See : Christopher Falzon etc. (editors), A Companion to Foucault, Wiley-Blackwell (2013), Ch.19 Space, Territory, Geography by J.W.Crampton :

“Space” is a polyvalent term that until the early twentieth century could be read simply as objective absolute space within which “objects exist and events occur”. Foucault rarely treats space this way, preferring to treat it as an element of power, discipline, or governmentality. [...] In sum, for Foucault space is not a pre-existing terrain. Rather, in his work it is the very “production of space” and its relation to power that is at stake.

And see : Dianna Taylor, Michel Foucault: Key Concepts, Rouledge (2014), page 29 :

Foucault insists that disciplinary power creates a cellular form of individuality by ordering individuals in space. He calls this ordering "the art of distributions" . Cellular individuality rests on the division of individuals from others. The art of distributions produces this individuality by first of all enclosing a space different from all others through the use of walls or gates, as in the case of barracks and factories (Foucault 1979). It partitions this space into individual cells in order to break up collective activities that deter from the goal of utility, such as desertion or vagabondage . The art of distributions also codes a space with specific functions to make it as useful as possible.

See Of Other Spaces: Utopias and Heterotopias (1967) :

Yet it is necessary to notice that the space which today appears to form the horizon of our concerns, our theory, our systems, is not an innovation; space itself has a history in Western experience, and it is not possible to disregard the fatal intersection of time with space. One could say, by way of retracing this history of space very roughly, that in the Middle Ages there was a hierarchic ensemble of places: sacred places and profane places: protected places and open, exposed places: urban places and rural places (all these concern the real life of men). In cosmological theory, there were the supercelestial places as opposed to the celestial, and the celestial place was in its turn opposed to the terrestrial place. There were places where things had been put because they had been violently displaced, and then on the contrary places where things found their natural ground and stability. It was this complete hierarchy, this opposition, this intersection of places that constituted what could very roughly be called medieval space: the space of emplacement.

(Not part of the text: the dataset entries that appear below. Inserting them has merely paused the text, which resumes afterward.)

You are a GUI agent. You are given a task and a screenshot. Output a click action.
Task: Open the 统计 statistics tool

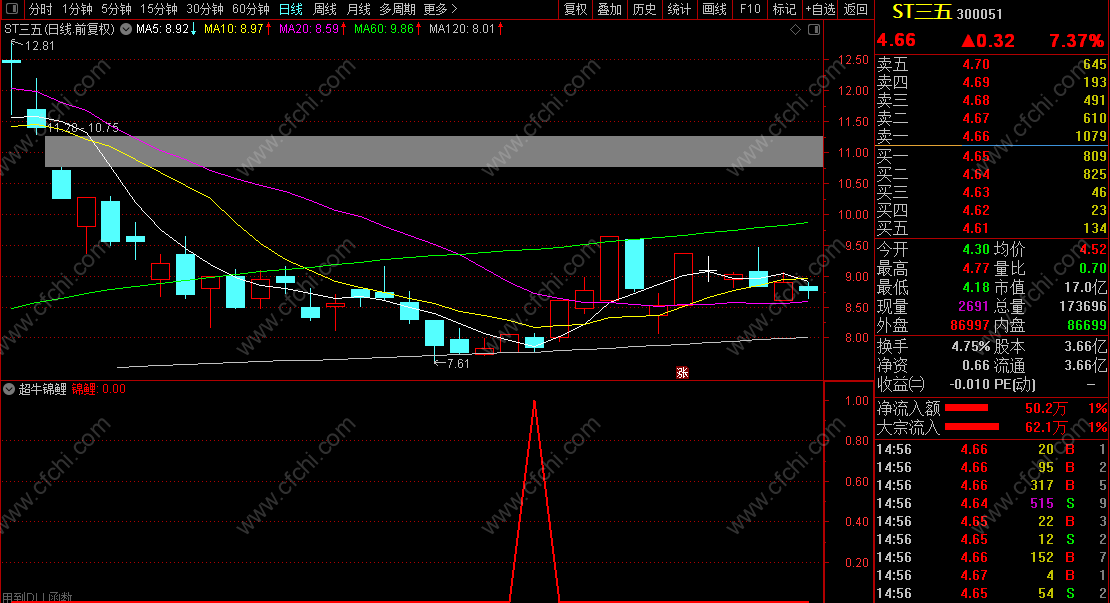pos(679,9)
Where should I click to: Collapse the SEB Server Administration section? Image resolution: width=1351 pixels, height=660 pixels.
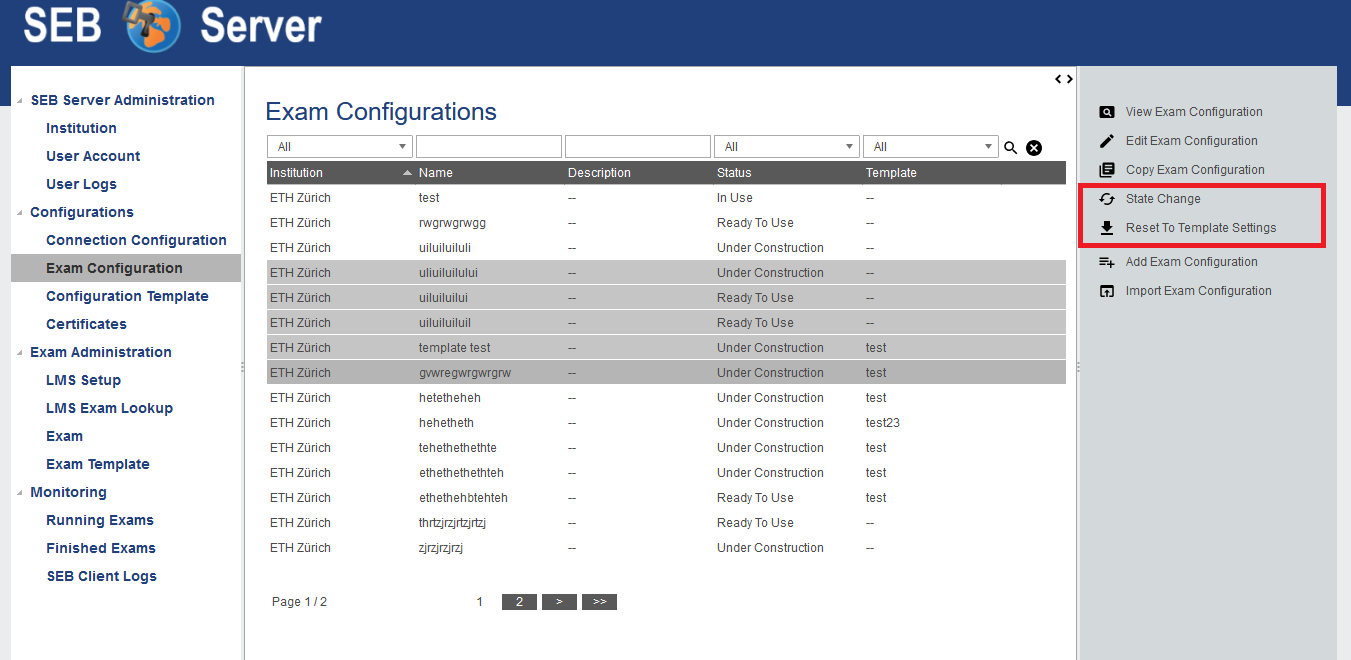tap(21, 101)
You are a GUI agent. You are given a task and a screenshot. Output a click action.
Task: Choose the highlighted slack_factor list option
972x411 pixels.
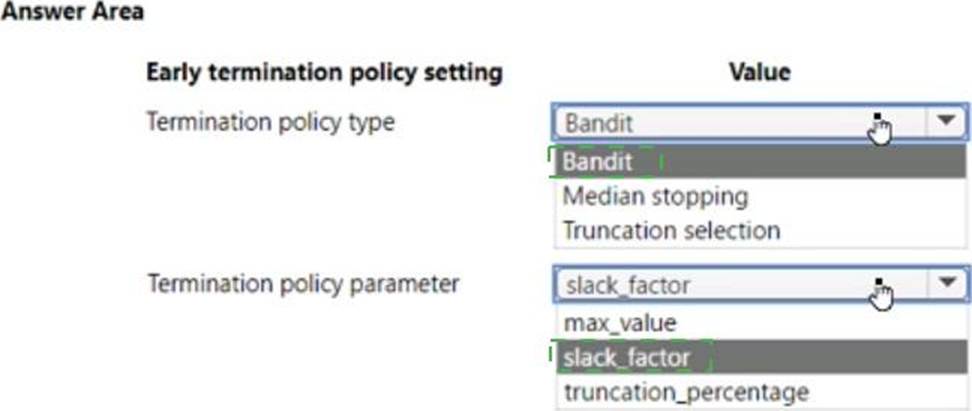tap(762, 358)
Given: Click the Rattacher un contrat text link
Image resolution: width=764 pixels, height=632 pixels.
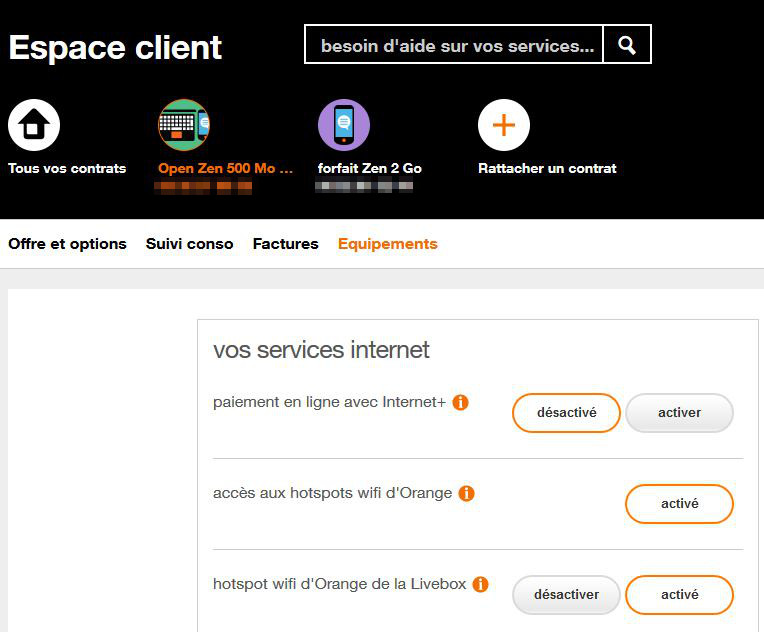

This space of emplacement ["espace de localization"]was opened up by Galileo. For the real scandal of Galileo’s work lay not so much in his discovery, or rediscovery, that the earth revolved around the sun, but in his constitution of an infinite, and infinitely open space.

It is clear that Foucault reads the transformation from the closed, hierarchical cosmos of Ancient and Medieval worlds to the infinite universe of Early Modern times not only from the point of view of natural sciences, but also in broadly social and political terms.

Emplacement means, according to Foucault, that relations between locations in space are the constitutive principle of space perception. [...] We still divide to inner form the outer, the internal from the external and assign different meanings to different types of spaces depending on their mutual relations.